She received an answer that there were none.

Disappointed, she returned home, and spent the remainder of the day in driving about with Madame Von Bruyin among the most fashionable shops.

The woman of vast wealth displayed, perhaps, more extravagance than taste in the selection of her costumes. She carried in her hand a slip cut from a newspaper, describing at great length, and very minutely, the dresses and jewels of some “royal highness,” who had just married an imperial prince, and she was resolved to have fac-similes of each dress, with additional dresses of, if possible, still more beautiful styles and more expensive materials.

Her interviews with Worth, Pingen and other “celebrated” man-milliners or ladies’ tailors (as you please) occupied her the whole day, so that late in the evening she returned with Lilith, almost exhausted with fatigue.

As that day passed, so passed many others.

Lilith, on going early in the morning to the post-office to inquire for letters directed to E. W. H., would meet nothing but heart-wearying disappointment, and on returning home would be required to attend Madame Von Bruyin on her round among jewelers, milliners and modistes.

Madame Von Bruyin, with the most amiable intentions, embarrassed Lilith very much by forcing upon her costly presents in jewelry, Indian shawls, dress patterns, and so forth; for how could the wealthy and good-natured baroness make such magnificent purchases for herself, and before the eyes of her pretty young companion, and not give her beautiful adornings?

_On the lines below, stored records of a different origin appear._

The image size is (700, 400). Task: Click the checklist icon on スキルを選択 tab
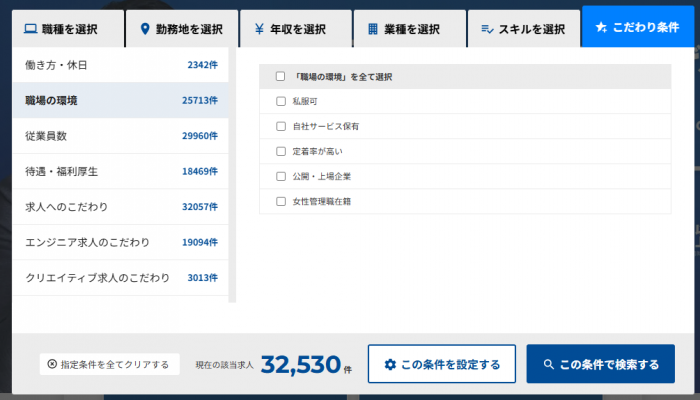click(x=487, y=29)
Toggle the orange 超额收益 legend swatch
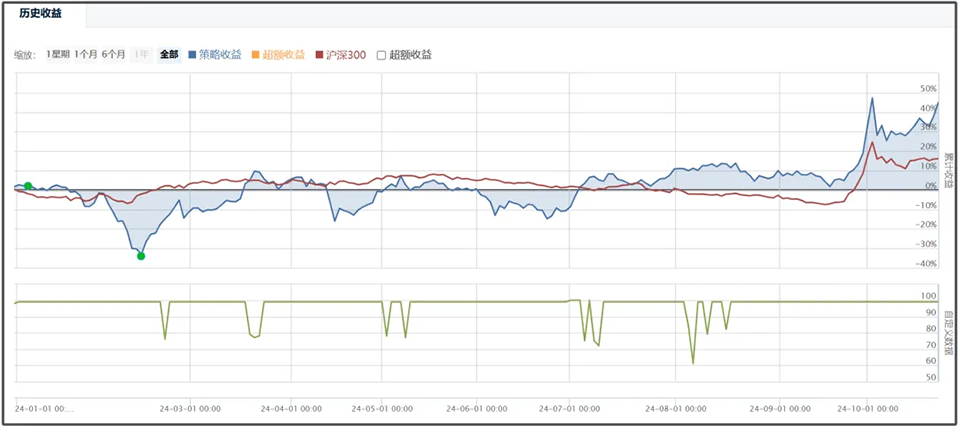Viewport: 958px width, 426px height. [x=255, y=55]
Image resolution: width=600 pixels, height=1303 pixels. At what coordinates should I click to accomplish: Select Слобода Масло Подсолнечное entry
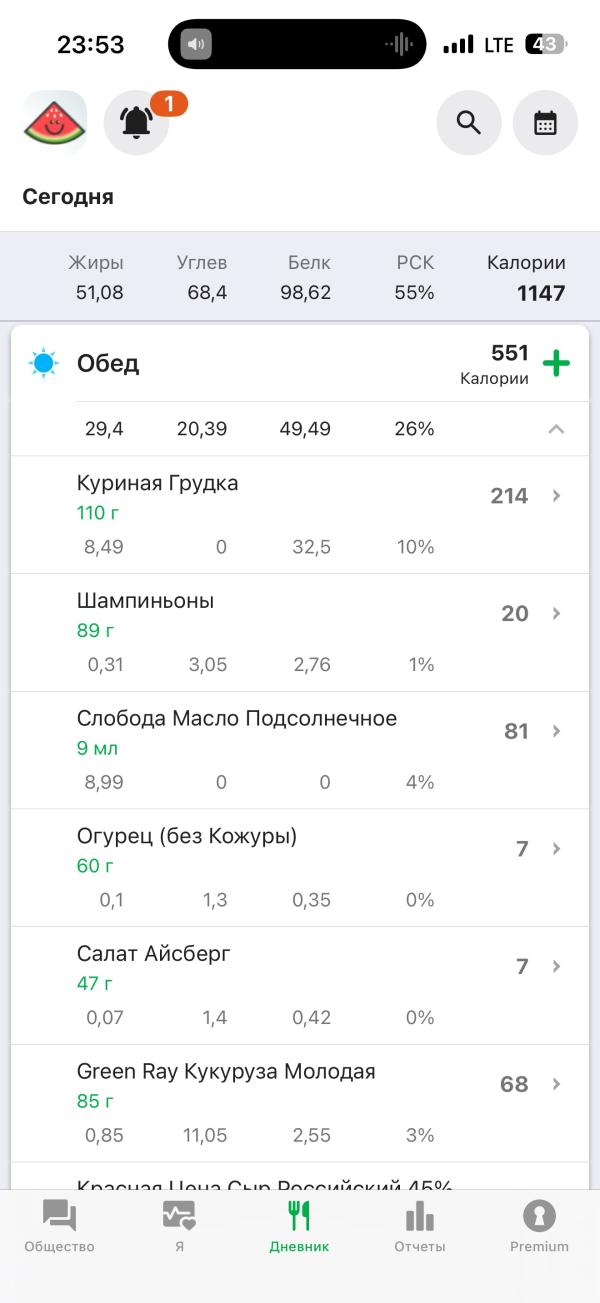pyautogui.click(x=237, y=719)
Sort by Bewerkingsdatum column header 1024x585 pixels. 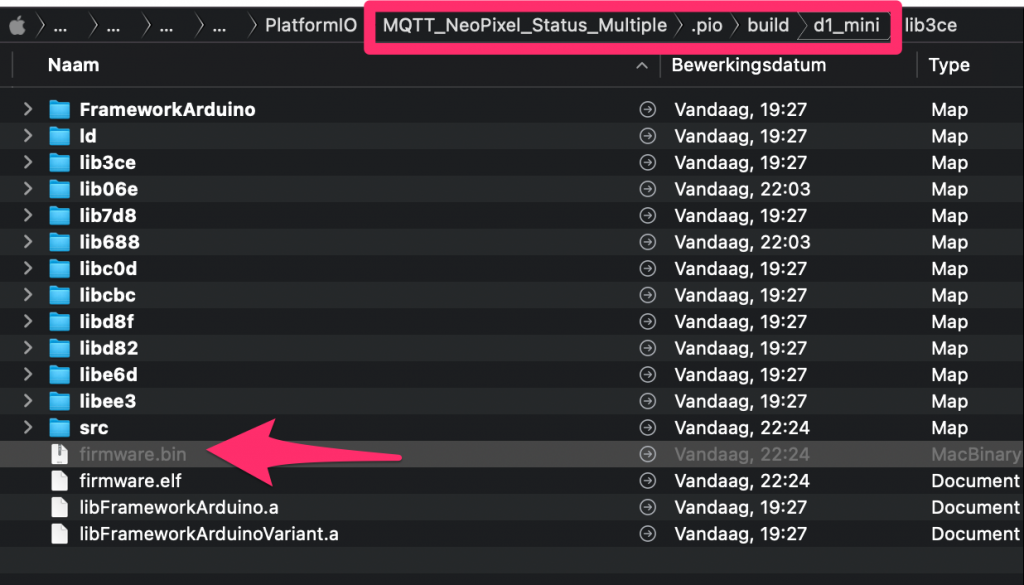[x=748, y=65]
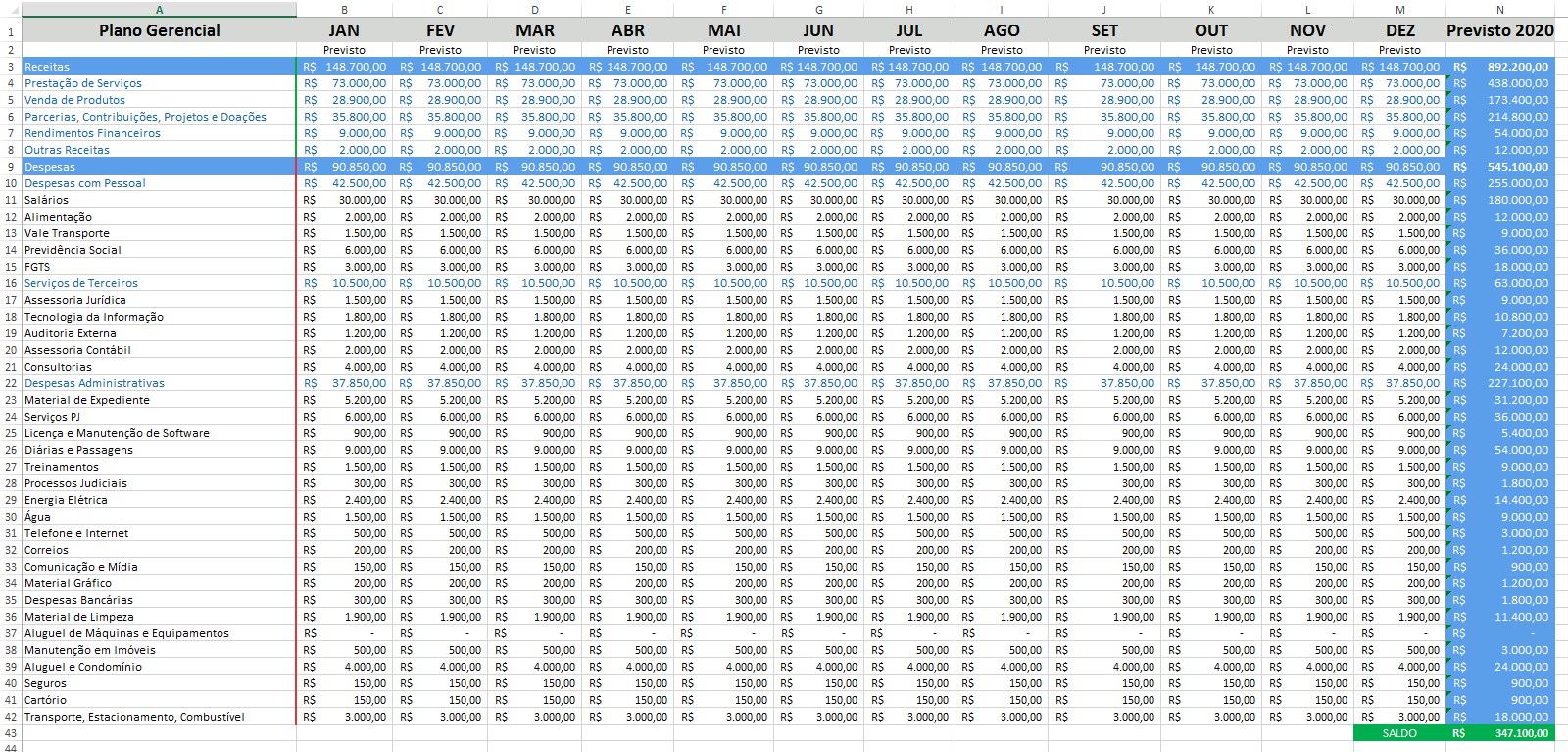
Task: Select row 43 header
Action: pyautogui.click(x=11, y=733)
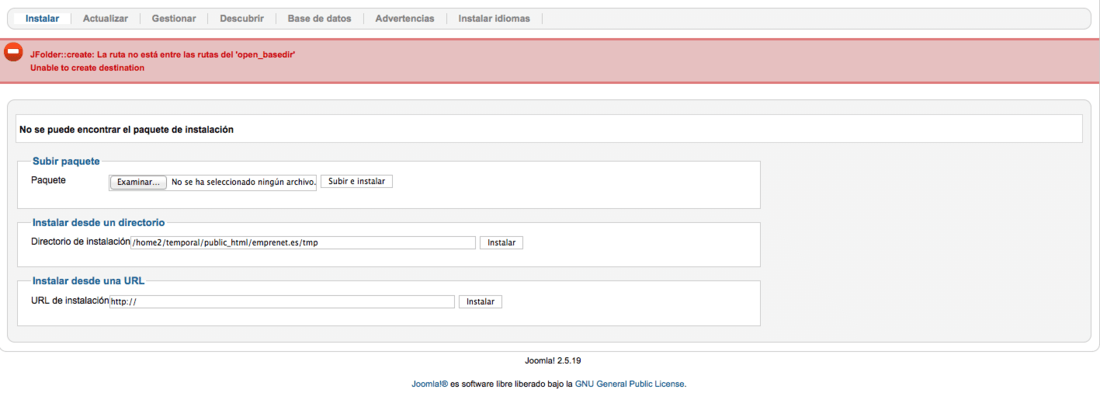Switch to the Actualizar tab
This screenshot has width=1100, height=414.
coord(105,19)
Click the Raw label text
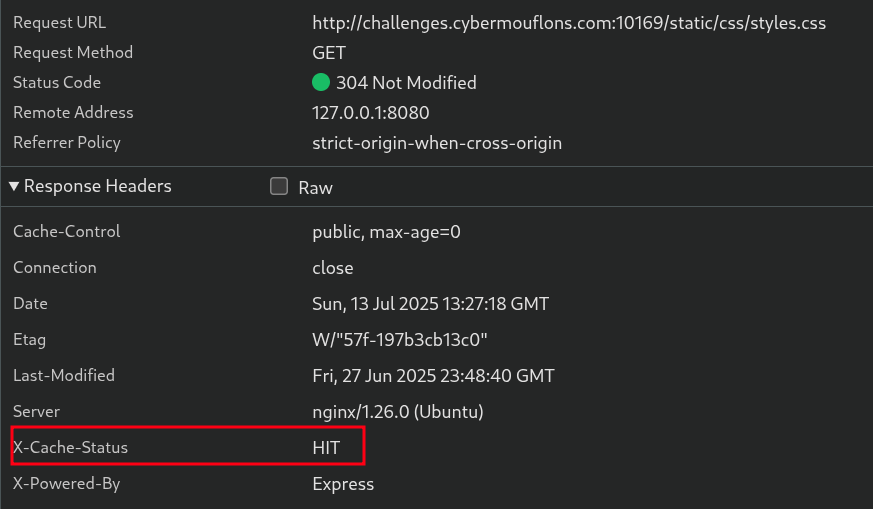Screen dimensions: 873x509 [315, 188]
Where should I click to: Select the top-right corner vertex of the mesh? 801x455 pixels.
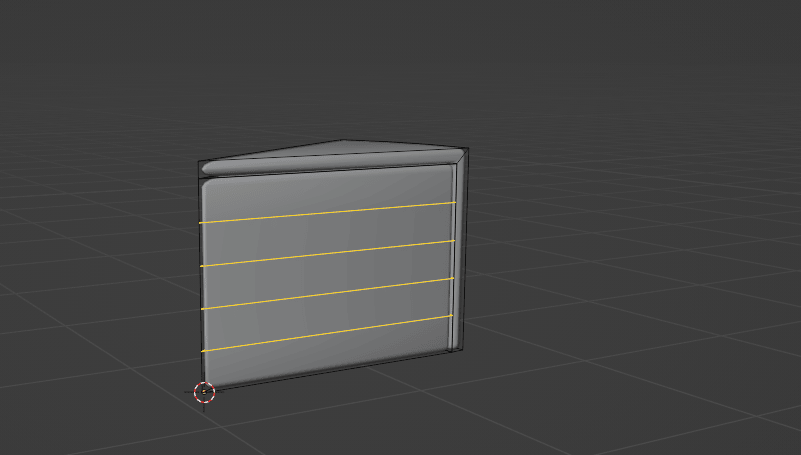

And though Lilith shrank from these offerings, and declared that such splendors were not suited to her condition, the baroness persisted in pressing them upon her, declaring that they were all most peculiarly fitted for her, having been designed and manufactured to adorn youth and beauty just such as hers.

As day after day passed with the disappointment of the morning, and the wearying round of the afternoon, Lilith grew heart-sick and brain-sick over it all. The splendors of the preparations for the approaching wedding were in such dissonance to her anxious and despairing mood that, young and beautiful as she was, she began to take a strong distaste to finery, and to wish herself among the plain Methodists of Aunt Sophie’s humble boarding-house.

Lilith longed for sobriety and repose, while her life seemed to pass in whirlwind and lightning.